RECORD EXTRACTS ->

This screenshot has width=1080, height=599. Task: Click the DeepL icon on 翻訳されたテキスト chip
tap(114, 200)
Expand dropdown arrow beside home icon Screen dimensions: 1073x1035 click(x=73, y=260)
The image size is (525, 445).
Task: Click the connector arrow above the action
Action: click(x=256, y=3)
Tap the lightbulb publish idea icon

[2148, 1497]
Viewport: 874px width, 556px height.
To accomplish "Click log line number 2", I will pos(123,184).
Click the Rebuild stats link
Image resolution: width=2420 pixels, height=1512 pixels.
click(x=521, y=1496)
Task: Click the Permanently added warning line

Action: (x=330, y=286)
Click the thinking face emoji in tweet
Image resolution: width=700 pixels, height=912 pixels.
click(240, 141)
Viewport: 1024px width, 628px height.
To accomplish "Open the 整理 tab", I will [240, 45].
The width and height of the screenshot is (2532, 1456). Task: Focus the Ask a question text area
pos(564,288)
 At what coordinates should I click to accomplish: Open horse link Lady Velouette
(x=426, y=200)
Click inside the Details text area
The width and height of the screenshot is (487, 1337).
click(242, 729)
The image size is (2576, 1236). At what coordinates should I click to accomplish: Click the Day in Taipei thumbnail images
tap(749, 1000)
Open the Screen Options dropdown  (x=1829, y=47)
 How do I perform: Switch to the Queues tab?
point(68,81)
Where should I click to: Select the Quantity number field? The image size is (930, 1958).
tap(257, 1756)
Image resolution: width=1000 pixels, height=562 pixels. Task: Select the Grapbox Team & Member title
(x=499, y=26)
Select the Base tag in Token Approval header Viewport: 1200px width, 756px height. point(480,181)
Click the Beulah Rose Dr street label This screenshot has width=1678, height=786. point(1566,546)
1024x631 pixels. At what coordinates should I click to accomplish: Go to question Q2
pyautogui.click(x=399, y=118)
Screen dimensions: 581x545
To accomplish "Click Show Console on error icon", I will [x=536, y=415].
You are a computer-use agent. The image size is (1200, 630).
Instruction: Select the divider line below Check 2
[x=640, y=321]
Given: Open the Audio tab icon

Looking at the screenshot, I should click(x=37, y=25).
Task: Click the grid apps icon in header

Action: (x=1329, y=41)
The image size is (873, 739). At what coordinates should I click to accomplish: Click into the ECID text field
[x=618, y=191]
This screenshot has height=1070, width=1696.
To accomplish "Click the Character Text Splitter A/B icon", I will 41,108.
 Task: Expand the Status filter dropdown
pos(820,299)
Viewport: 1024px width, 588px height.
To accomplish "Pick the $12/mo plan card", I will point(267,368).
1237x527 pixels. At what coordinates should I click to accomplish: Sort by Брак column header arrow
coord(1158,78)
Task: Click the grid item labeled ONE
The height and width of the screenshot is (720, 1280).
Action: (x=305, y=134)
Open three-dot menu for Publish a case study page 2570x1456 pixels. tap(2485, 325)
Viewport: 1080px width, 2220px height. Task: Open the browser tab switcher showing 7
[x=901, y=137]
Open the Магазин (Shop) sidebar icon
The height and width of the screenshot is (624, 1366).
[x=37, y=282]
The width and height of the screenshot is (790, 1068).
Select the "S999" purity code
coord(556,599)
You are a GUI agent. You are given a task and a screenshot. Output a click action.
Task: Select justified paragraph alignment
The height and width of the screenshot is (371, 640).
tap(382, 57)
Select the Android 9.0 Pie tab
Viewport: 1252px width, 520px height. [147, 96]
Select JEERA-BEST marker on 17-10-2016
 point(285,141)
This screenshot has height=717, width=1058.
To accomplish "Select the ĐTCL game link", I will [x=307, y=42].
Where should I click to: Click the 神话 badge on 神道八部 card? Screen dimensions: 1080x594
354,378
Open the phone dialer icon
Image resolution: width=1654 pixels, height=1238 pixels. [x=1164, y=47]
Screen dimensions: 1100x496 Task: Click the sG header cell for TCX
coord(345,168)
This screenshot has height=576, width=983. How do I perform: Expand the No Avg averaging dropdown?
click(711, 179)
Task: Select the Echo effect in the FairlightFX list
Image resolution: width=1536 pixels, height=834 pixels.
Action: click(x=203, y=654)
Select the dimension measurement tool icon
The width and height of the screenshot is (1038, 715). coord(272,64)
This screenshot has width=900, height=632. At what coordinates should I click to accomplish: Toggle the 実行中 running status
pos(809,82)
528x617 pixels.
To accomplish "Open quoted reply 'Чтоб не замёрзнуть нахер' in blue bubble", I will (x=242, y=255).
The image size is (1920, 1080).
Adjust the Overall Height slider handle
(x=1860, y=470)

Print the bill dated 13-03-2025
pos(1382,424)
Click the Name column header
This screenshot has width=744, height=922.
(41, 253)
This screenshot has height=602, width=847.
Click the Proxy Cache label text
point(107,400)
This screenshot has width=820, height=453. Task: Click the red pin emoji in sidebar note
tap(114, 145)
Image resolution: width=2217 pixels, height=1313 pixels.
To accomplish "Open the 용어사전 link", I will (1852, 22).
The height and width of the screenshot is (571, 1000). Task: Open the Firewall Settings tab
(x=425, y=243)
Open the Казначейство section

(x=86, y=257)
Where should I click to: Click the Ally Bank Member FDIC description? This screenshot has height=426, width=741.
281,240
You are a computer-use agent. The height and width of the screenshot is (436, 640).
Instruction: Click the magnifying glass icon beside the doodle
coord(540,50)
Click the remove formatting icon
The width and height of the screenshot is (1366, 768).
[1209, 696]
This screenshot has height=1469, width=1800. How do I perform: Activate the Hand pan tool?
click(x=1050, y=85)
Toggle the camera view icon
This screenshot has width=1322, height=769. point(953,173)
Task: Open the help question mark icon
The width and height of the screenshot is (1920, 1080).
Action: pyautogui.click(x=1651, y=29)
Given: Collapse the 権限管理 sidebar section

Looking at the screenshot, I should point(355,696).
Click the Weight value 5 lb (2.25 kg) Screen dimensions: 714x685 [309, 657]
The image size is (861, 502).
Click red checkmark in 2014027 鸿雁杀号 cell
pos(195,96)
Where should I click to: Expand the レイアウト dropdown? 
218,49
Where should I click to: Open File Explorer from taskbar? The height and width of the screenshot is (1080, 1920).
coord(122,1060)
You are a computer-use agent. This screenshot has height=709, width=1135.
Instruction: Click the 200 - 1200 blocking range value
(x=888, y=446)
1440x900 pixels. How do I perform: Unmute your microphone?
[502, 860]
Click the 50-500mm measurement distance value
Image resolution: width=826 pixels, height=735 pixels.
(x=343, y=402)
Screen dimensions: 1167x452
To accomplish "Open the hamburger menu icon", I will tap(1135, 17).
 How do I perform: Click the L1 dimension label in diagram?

PROBLEM DESCRIPTION -> Can you reproduce the entries from the line containing "Task: Click the Permanently" down to the line containing "pos(564,288)", substituting "text box" for "text area" and leaving everything else unchanged?

THE COMPLETED TASK ->
Task: Click the Permanently added warning line

Action: (x=330, y=286)
Click the thinking face emoji in tweet
Image resolution: width=700 pixels, height=912 pixels.
click(240, 141)
Viewport: 1024px width, 628px height.
To accomplish "Open the 整理 tab", I will [240, 45].
The width and height of the screenshot is (2532, 1456). Task: Focus the Ask a question text box
pos(564,288)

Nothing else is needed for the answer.